Voici mon point de vue sur la façon dont je vie ma propre transition, ma transidentité.
Commencer une transition devrait être considéré comme une célébration. Oui, ça devrait être presque festif. Une nouvelle naissance. Une nouvelle puberté s’annonce. On commence enfin ce parcours qui nous tendait les bras depuis si longtemps. Ce parcours si longtemps rêvé, fantasmé. Une idée fixe qui ne nous quitte pas d’une semelle depuis qu’on a pu mettre un mot sur tout ça.
Être trans, oui, selon moi c’est beau. Oui c’est une chose qui vaut la peine d’être vécue. Faire une transition c’est faire l’expérience des deux genres dans sa vie. C’est comme un voyage.
J’ai vécu 27 ans de ma vie éduquée comme un garçon. Elevée comme un adolescent. Perçue comme un jeune homme. Oui ce n’était pas facile. Mais voilà, tel est mon passé. Pas de honte, ni de gloire. C’est ainsi. C’est une expérience. Et depuis presque 3 ans, je socialise en tant que femme. En tant que moi-même authentique. Comme un voyage excitant, à l’idée du trajet que l’on fera, regardant de part et d’autre de la route, du chemin, de la passerelle, et c’est juste merveilleux.

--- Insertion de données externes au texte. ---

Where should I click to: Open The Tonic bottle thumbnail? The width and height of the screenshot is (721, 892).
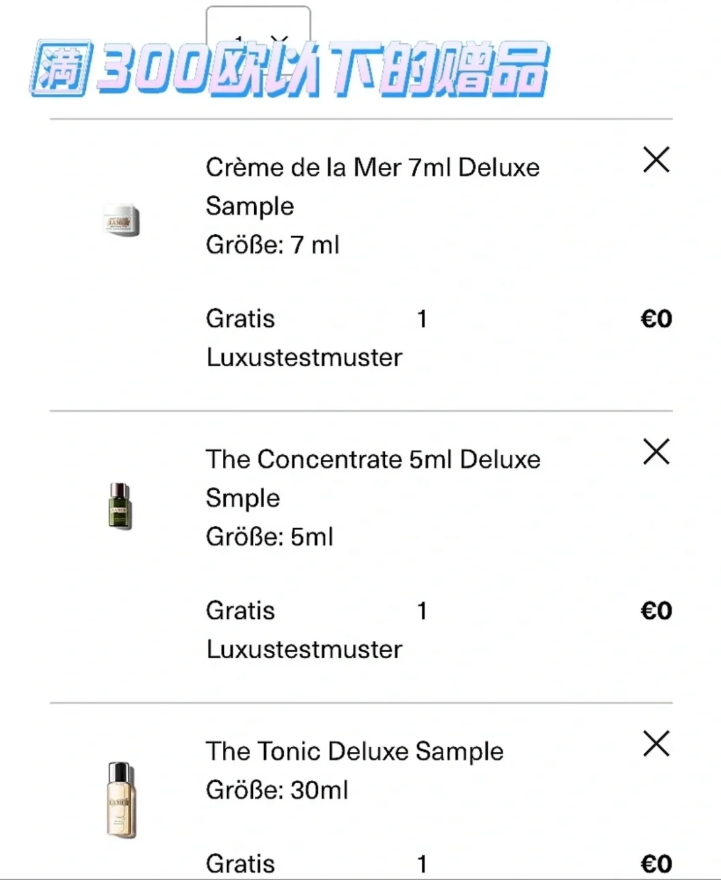[121, 800]
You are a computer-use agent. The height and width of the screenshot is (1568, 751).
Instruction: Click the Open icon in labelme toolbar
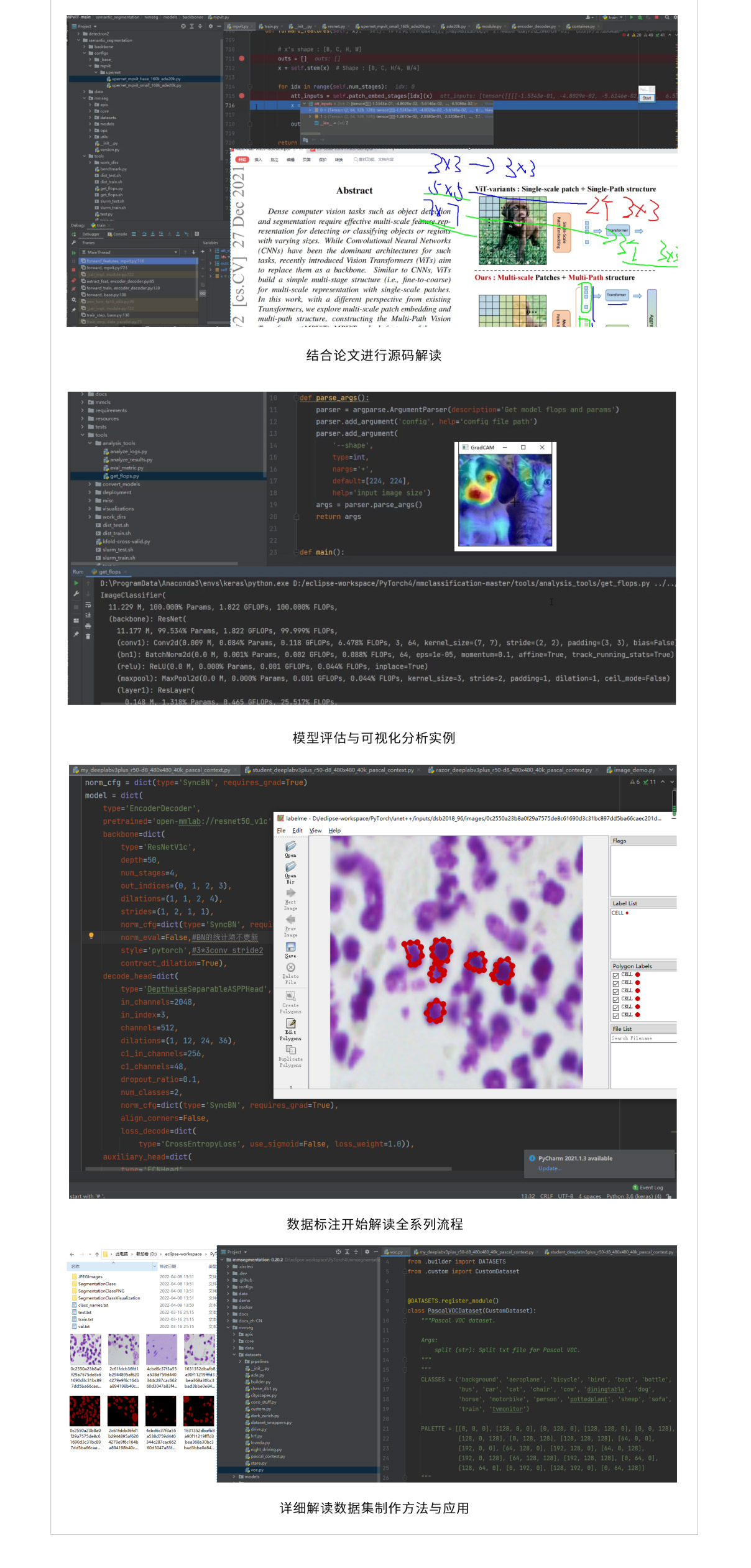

Faire cette transition, c’est la décision la plus importante de ma vie, l’une des plus belles. Et pourtant… La honte m’envahissait à l’idée de me dire «Je suis une femme». Me dire «Je vais commencer.» Oui, la honte. Et la honte de regarder mon corps dans un miroir. Me dire que ça sera long à changer tout ça. Que je ne serai jamais vraiment une femme. Regardez-moi ces mains, ces bras, ces épaules, ce ventre, ce torse, cette tronche, ces yeux, ces jambes, ces pieds, ce pénis ! Suis-je sérieuse à vouloir commencer ça ?
Bah oui je suis sérieuse. Car telle est ma situation. Telle est ma volonté de devenir. Telle est mon identité. Mon karma. C’est dans ma chair, c’est dans mon âme. Une femme je suis, une femme je vais être aux yeux des autres. Et ceci… Cette certitude inébranlable m’a donné bien plus de joie que n’importe quelle cuite, n’importe quel pétard, n’importe quel phénomène astronomique ou météo. Et c’est avec une absolue sérénité que j’ai entamé ce parcours, commencé il y a 4 ans. Parcours dont Yagg est le témoin par ailleurs.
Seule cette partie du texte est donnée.